- **What is being asked**:
The entries below are to be restated exactly, and their images are to be omitted.

Extracted information Start Marker

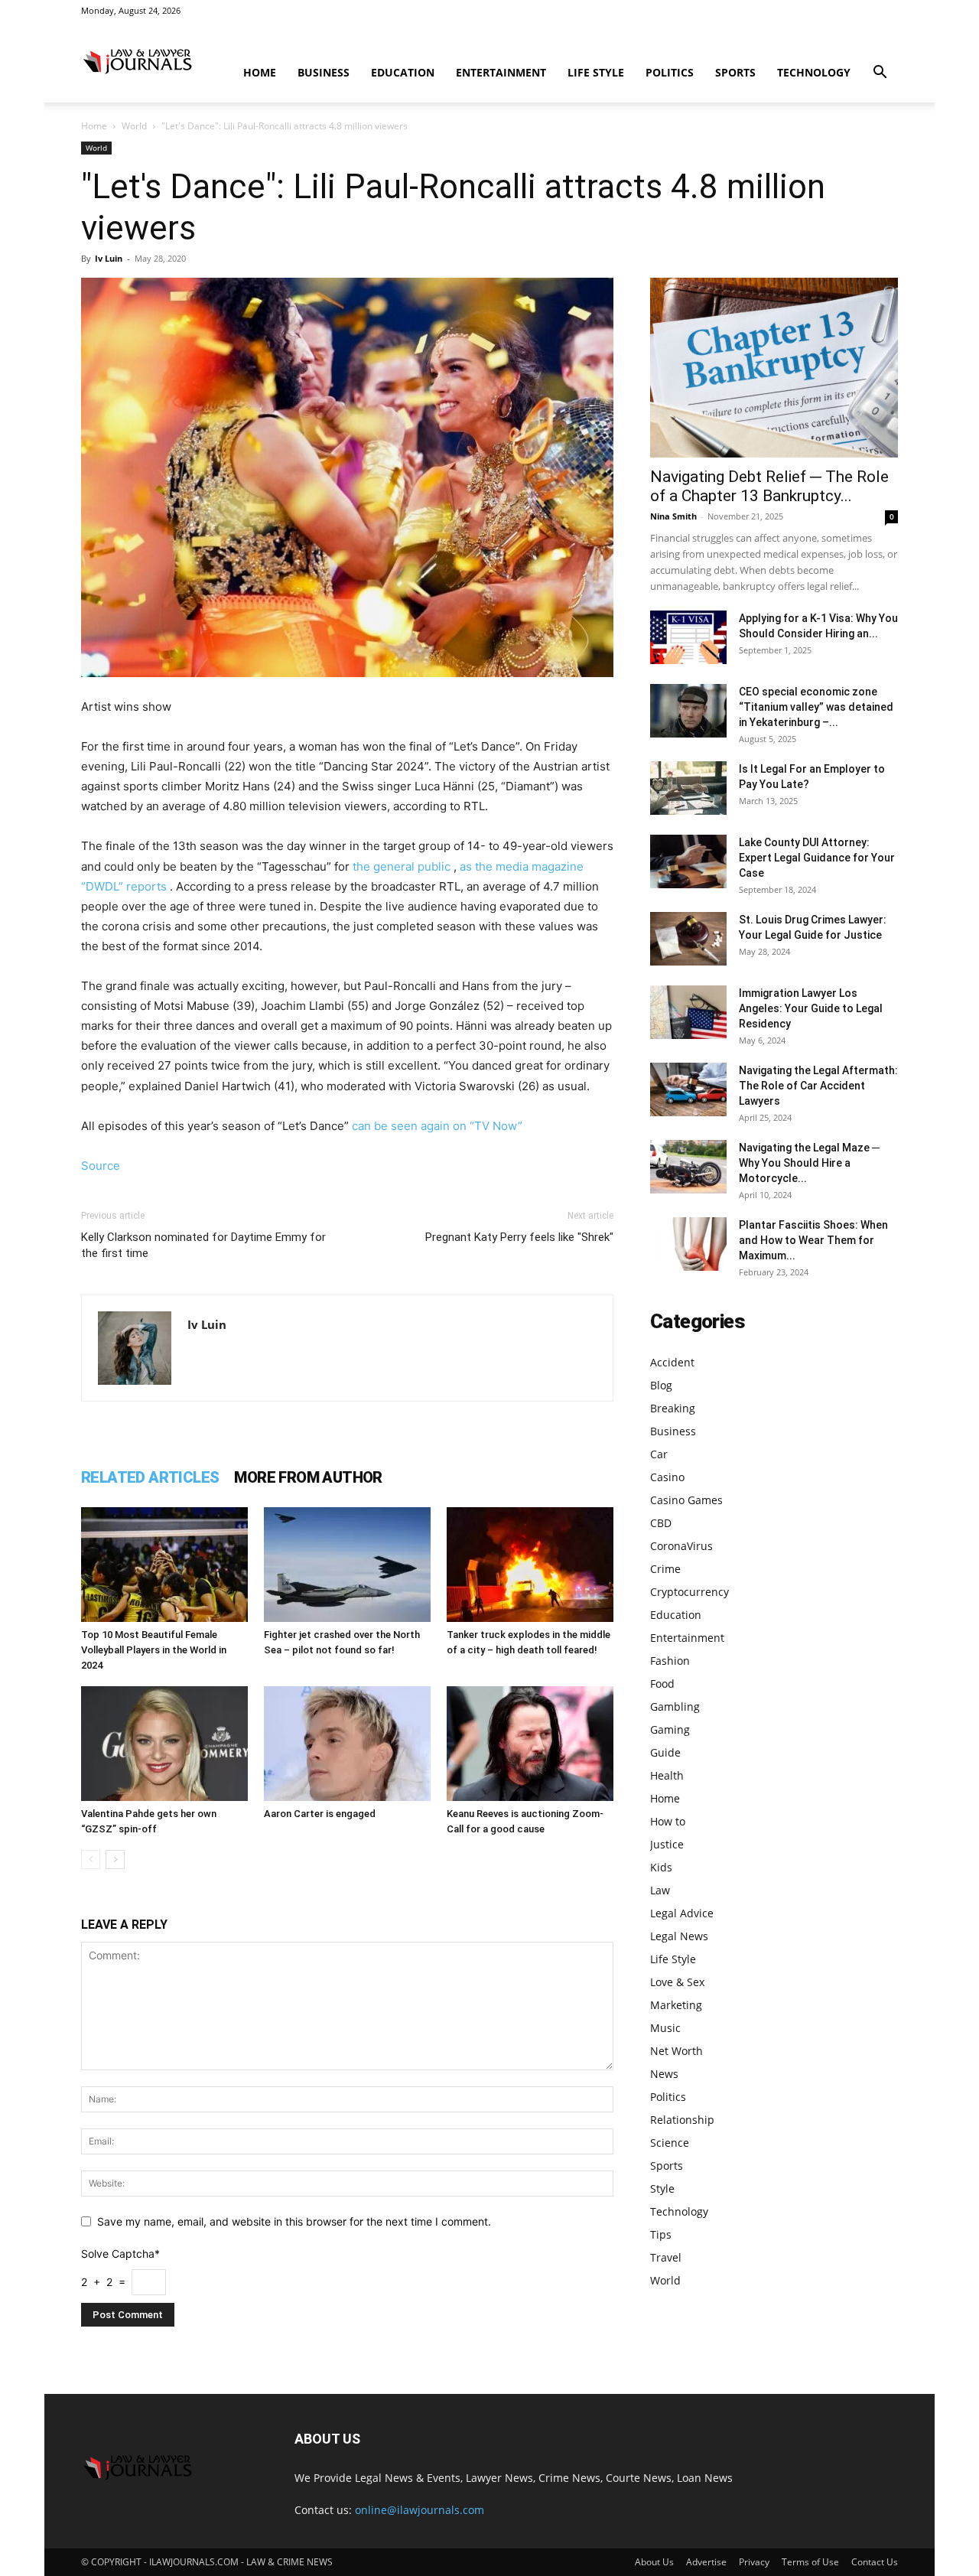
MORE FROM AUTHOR (308, 1477)
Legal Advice (682, 1913)
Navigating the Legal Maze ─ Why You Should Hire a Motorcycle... (809, 1162)
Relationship (682, 2119)
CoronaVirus (681, 1546)
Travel (665, 2257)
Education (402, 72)
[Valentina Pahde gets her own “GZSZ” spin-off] (164, 1743)
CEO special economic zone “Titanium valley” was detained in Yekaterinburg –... (816, 707)
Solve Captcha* (120, 2253)
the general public (401, 866)
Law (660, 1890)
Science (669, 2142)
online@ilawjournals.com (419, 2510)
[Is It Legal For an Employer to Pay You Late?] (688, 788)
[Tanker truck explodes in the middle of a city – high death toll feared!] (530, 1564)
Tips (661, 2234)
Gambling (675, 1706)
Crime (665, 1569)
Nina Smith (673, 516)
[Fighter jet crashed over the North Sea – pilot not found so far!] (347, 1564)
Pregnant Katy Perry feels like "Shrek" (519, 1237)
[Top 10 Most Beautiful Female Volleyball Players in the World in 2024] (164, 1564)
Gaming (670, 1729)
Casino (667, 1477)
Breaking (672, 1408)
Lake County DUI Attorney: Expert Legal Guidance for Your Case (817, 857)
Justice (667, 1844)
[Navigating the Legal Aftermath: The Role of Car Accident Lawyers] (688, 1089)
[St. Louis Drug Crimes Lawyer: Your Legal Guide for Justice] (688, 939)
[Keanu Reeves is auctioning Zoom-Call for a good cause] (530, 1743)
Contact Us (874, 2561)
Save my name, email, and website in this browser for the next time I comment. (294, 2221)
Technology (814, 72)
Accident (672, 1362)
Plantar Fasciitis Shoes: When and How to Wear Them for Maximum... (813, 1240)
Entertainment (501, 72)
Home (259, 72)
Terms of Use (810, 2561)
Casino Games (686, 1500)
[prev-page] (90, 1859)
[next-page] (115, 1859)
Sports (735, 72)
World (134, 125)
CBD (661, 1523)
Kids (661, 1867)
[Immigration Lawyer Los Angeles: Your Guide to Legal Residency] (688, 1012)
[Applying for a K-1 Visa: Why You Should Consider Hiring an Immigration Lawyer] (688, 637)
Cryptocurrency (689, 1591)
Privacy (754, 2561)
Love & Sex (677, 1982)
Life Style (596, 72)
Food (662, 1683)
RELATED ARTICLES (150, 1477)
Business (324, 72)
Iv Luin (108, 258)
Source (100, 1165)
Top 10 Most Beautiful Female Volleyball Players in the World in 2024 (153, 1650)
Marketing (676, 2005)
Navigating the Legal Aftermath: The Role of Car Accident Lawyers (818, 1085)
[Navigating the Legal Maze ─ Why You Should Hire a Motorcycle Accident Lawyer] (688, 1167)
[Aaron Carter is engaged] (347, 1743)
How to (667, 1821)
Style (662, 2188)
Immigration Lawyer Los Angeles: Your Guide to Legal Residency (811, 1008)
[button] (879, 74)
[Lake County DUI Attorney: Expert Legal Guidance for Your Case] (688, 861)
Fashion (670, 1660)
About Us (654, 2561)
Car (659, 1454)
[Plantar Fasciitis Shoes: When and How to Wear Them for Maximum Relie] (688, 1244)
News (664, 2073)
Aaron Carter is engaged (320, 1813)
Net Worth (676, 2051)
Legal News (679, 1936)
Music (665, 2028)
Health (667, 1775)
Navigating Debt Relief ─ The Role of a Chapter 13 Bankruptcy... (769, 486)
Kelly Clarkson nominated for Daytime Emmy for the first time (203, 1245)
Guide (665, 1752)
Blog (661, 1385)
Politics (670, 72)
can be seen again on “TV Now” (437, 1126)
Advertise (706, 2561)
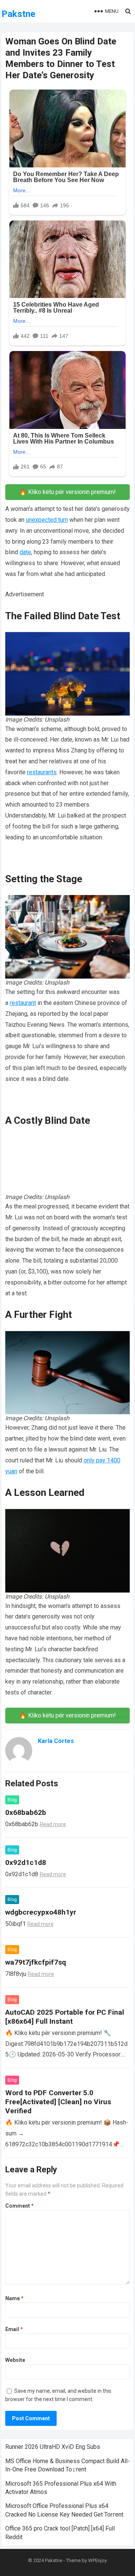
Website (15, 2360)
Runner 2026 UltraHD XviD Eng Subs (52, 2446)
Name (14, 2298)
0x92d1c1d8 (25, 1862)
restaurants (42, 772)
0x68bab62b (25, 1812)
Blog (12, 1799)
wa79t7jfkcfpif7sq (35, 1962)
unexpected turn (47, 519)
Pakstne (18, 14)
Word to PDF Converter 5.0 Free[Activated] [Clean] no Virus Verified (58, 2101)
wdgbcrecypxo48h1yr (40, 1912)
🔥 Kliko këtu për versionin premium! (67, 491)
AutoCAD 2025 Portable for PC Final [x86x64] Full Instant (64, 2017)
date (25, 552)
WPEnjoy (97, 2560)
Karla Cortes (56, 1741)
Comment (19, 2206)
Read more (53, 1824)
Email (14, 2329)
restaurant (23, 1002)
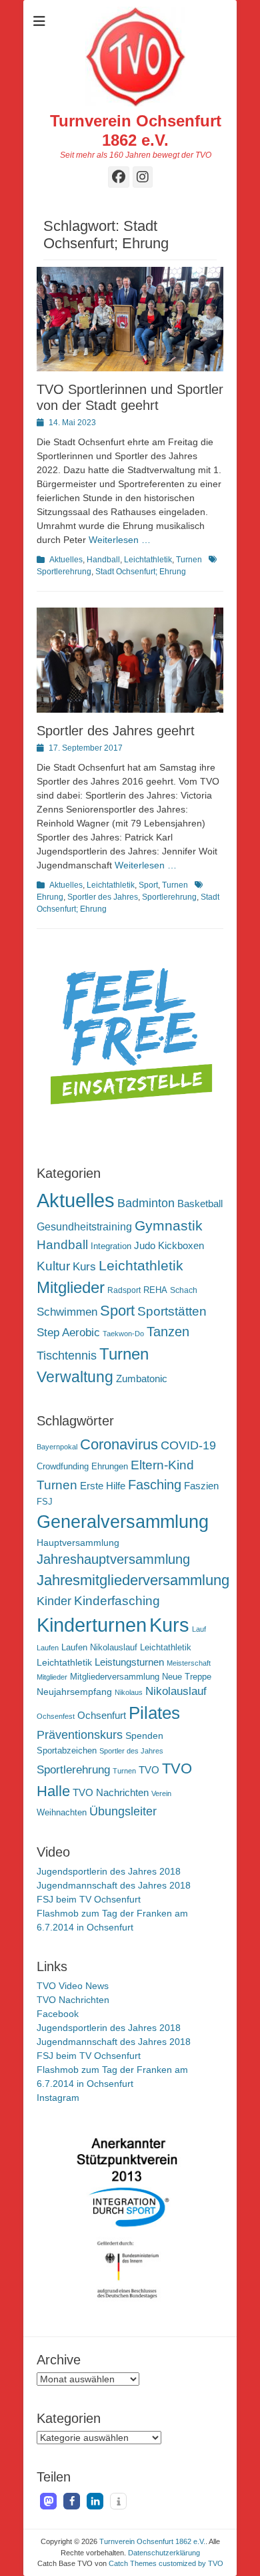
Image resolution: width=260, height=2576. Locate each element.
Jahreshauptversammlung (113, 1559)
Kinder (54, 1601)
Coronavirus (119, 1444)
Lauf (199, 1629)
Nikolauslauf (176, 1691)
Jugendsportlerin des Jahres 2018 (109, 1871)
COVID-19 (188, 1445)
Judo (144, 1245)
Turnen (189, 559)
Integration (111, 1246)
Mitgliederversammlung (114, 1677)
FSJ (45, 1502)
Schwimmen (67, 1312)
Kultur (53, 1265)
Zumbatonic (141, 1378)
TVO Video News (73, 1985)
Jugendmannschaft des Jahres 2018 (114, 1885)
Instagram (58, 2097)
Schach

Extracted information End Marker

- **Result of the task**:
MORE FROM AUTHOR (308, 1477)
Legal Advice (682, 1913)
Navigating the Legal Maze ─ Why You Should Hire a Motorcycle... (809, 1162)
Relationship (682, 2119)
CoronaVirus (681, 1546)
Travel (665, 2257)
Education (402, 72)
[Valentina Pahde gets her own “GZSZ” spin-off] (164, 1743)
CEO special economic zone “Titanium valley” was detained in Yekaterinburg –... (816, 707)
Solve Captcha* (120, 2253)
the general public (401, 866)
Law (660, 1890)
Science (669, 2142)
online@ilawjournals.com (419, 2510)
[Is It Legal For an Employer to Pay You Late?] (688, 788)
[Tanker truck explodes in the middle of a city – high death toll feared!] (530, 1564)
Tips (661, 2234)
Gambling (675, 1706)
Crime (665, 1569)
Nina Smith (673, 516)
[Fighter jet crashed over the North Sea – pilot not found so far!] (347, 1564)
Pregnant Katy Perry feels like "Shrek" (519, 1237)
[Top 10 Most Beautiful Female Volleyball Players in the World in 2024] (164, 1564)
Gaming (670, 1729)
Casino (667, 1477)
Breaking (672, 1408)
Lake County DUI Attorney: Expert Legal Guidance for Your Case (817, 857)
Justice (667, 1844)
[Navigating the Legal Aftermath: The Role of Car Accident Lawyers] (688, 1089)
[St. Louis Drug Crimes Lawyer: Your Legal Guide for Justice] (688, 939)
[Keanu Reeves is auctioning Zoom-Call for a good cause] (530, 1743)
Contact Us (874, 2561)
Save my name, email, and website in this browser for the next time I comment. (294, 2221)
Technology (814, 72)
Accident (672, 1362)
Plantar Fasciitis Shoes: When and How to Wear Them for Maximum... (813, 1240)
Entertainment (501, 72)
Home (259, 72)
Terms of Use (810, 2561)
Casino Games (686, 1500)
[prev-page] (90, 1859)
[next-page] (115, 1859)
Sports (735, 72)
World (134, 125)
CBD (661, 1523)
Kids (661, 1867)
[Immigration Lawyer Los Angeles: Your Guide to Legal Residency] (688, 1012)
[Applying for a K-1 Visa: Why You Should Consider Hiring an Immigration Lawyer] (688, 637)
Cryptocurrency (689, 1591)
Privacy (754, 2561)
Love & Sex (677, 1982)
Life Style (596, 72)
Food (662, 1683)
RELATED ARTICLES (150, 1477)
Business (324, 72)
Iv Luin (108, 258)
Source (100, 1165)
Top 10 Most Beautiful Female Volleyball Players in the World in 2024 (153, 1650)
Marketing (676, 2005)
Navigating the Legal Aftermath: The Role of Car Accident Lawyers (818, 1085)
[Navigating the Legal Maze ─ Why You Should Hire a Motorcycle Accident Lawyer] (688, 1167)
[Aaron Carter is engaged] (347, 1743)
How to (667, 1821)
Style (662, 2188)
Immigration Lawyer Los Angeles: Your Guide to Legal Residency (811, 1008)
[button] (879, 74)
[Lake County DUI Attorney: Expert Legal Guidance for Your Case] (688, 861)
Fashion (670, 1660)
About Us (654, 2561)
Car (659, 1454)
[Plantar Fasciitis Shoes: When and How to Wear Them for Maximum Relie] (688, 1244)
News (664, 2073)
Aaron Carter is engaged (320, 1813)
Net Worth (676, 2051)
Legal News (679, 1936)
Music (665, 2028)
Health (667, 1775)
Navigating Debt Relief ─ The Role of a Chapter 13 Bankruptcy... (769, 486)
Kelly Clarkson nominated for Daytime Emmy for the first time (203, 1245)
Guide (665, 1752)
Blog (661, 1385)
Politics (670, 72)
can be seen again on “TV Now” (437, 1126)
Advertise (706, 2561)
Website (15, 2360)
Runner 2026 UltraHD XviD Eng Subs (52, 2446)
Name (14, 2298)
0x92d1c1d8 (25, 1862)
restaurants (42, 772)
0x68bab62b (25, 1812)
Blog (12, 1799)
wa79t7jfkcfpif7sq (35, 1962)
unexpected turn (47, 519)
Pakstne (18, 14)
Word to PDF Converter 5.0 Free[Activated] [Clean] no Virus Verified (58, 2101)
wdgbcrecypxo48h1yr (40, 1912)
🔥 Kliko këtu për versionin premium! (67, 491)
AutoCAD 2025 Portable for PC Final [x86x64] Full Instant (64, 2017)
date (25, 552)
WPEnjoy (97, 2560)
Karla Cortes (56, 1741)
Comment (19, 2206)
Read more (53, 1824)
Email (14, 2329)
restaurant (23, 1002)
Image resolution: width=260, height=2576. Locate each element.
Jahreshauptversammlung (113, 1559)
Kinder (54, 1601)
Coronavirus (119, 1444)
Lauf (199, 1629)
Nikolauslauf (176, 1691)
Jugendsportlerin des Jahres 2018 (109, 1871)
COVID-19 (188, 1445)
Judo (144, 1245)
Turnen (189, 559)
Integration (111, 1246)
Mitgliederversammlung (114, 1677)
FSJ (45, 1502)
Schwimmen (67, 1312)
Kultur (53, 1265)
Zumbatonic (141, 1378)
TVO Video News (73, 1985)
Jugendmannschaft des Jahres 2018 (114, 1885)
Instagram (58, 2097)
Schach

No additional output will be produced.